Instructions for the task: Each record, minus any picture, should be returned exactly as written.

Supplied material:
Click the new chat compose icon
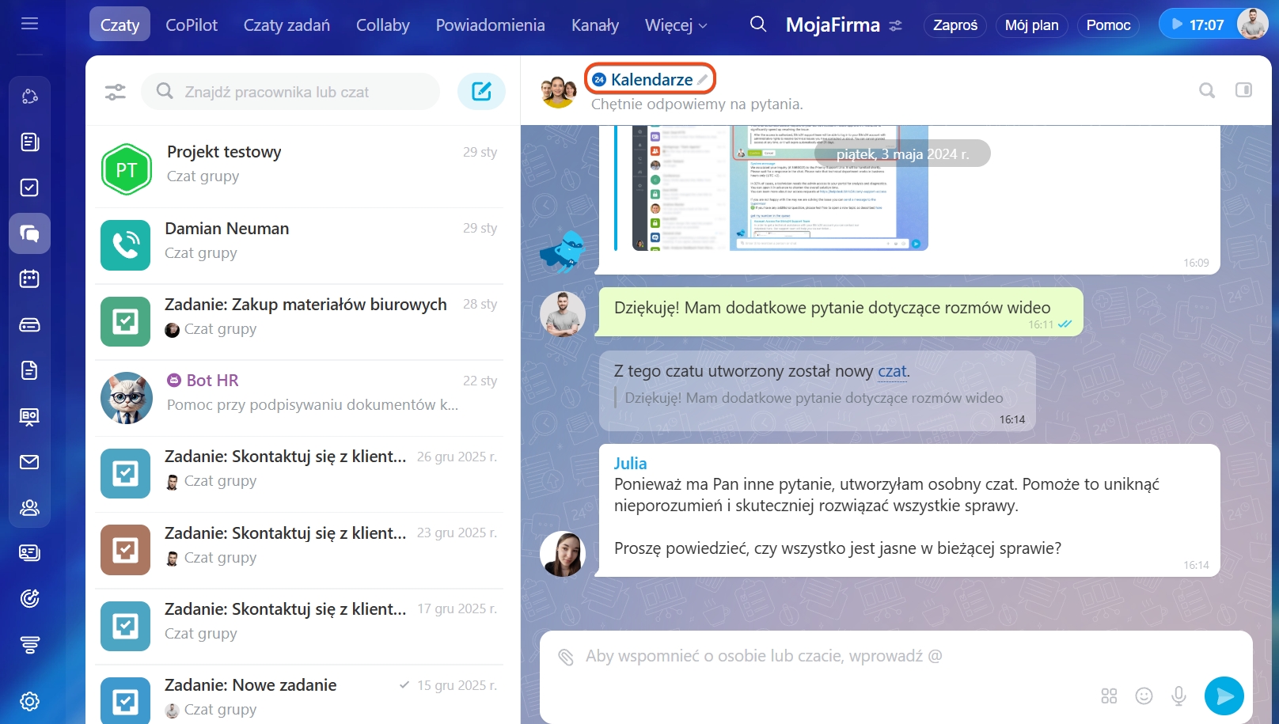The width and height of the screenshot is (1279, 724). tap(481, 92)

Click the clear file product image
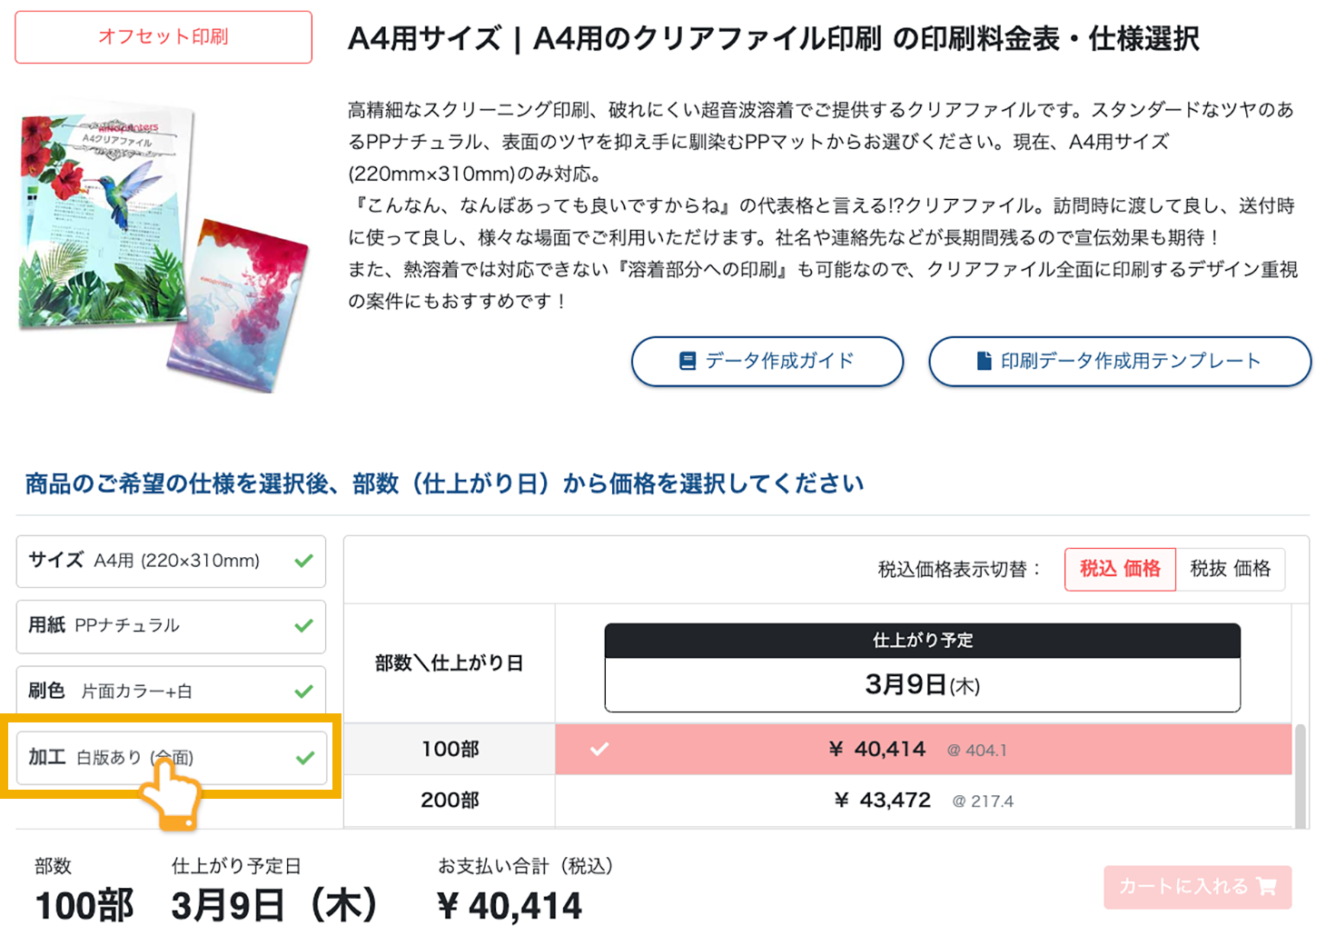(x=163, y=245)
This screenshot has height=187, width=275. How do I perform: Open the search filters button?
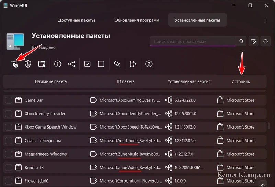[253, 41]
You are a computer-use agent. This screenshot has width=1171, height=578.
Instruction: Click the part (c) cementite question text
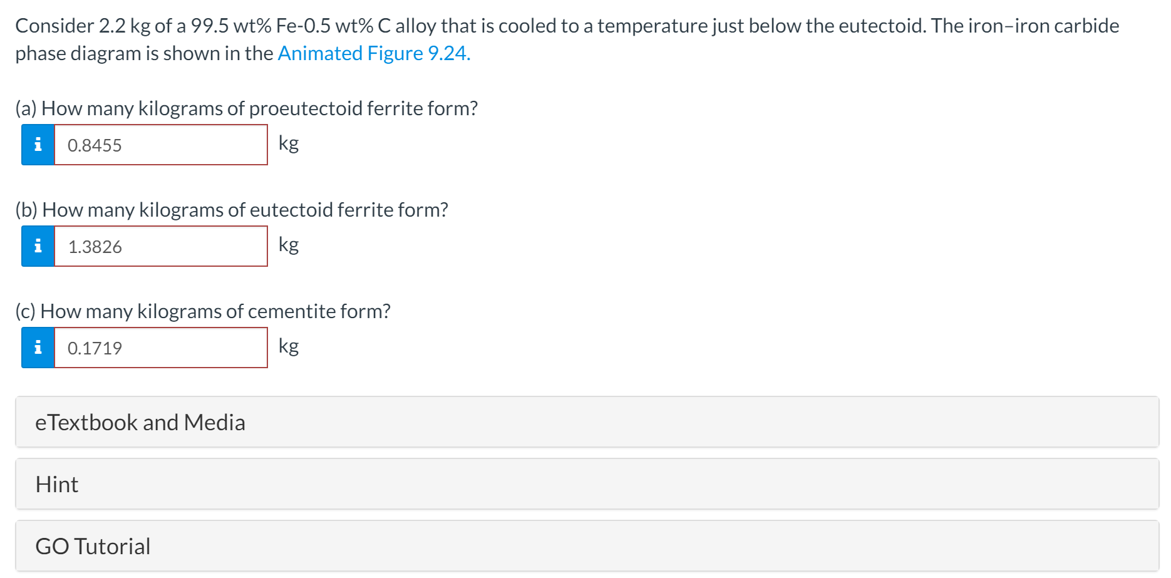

Expected output:
Click the new chat compose icon
The width and height of the screenshot is (1279, 724). tap(481, 92)

Click the clear file product image
(x=163, y=245)
This screenshot has height=187, width=275. How do I perform: Open the search filters button?
[253, 41]
You are a computer-use agent. This screenshot has width=1171, height=578.
Instruction: Click the part (c) cementite question text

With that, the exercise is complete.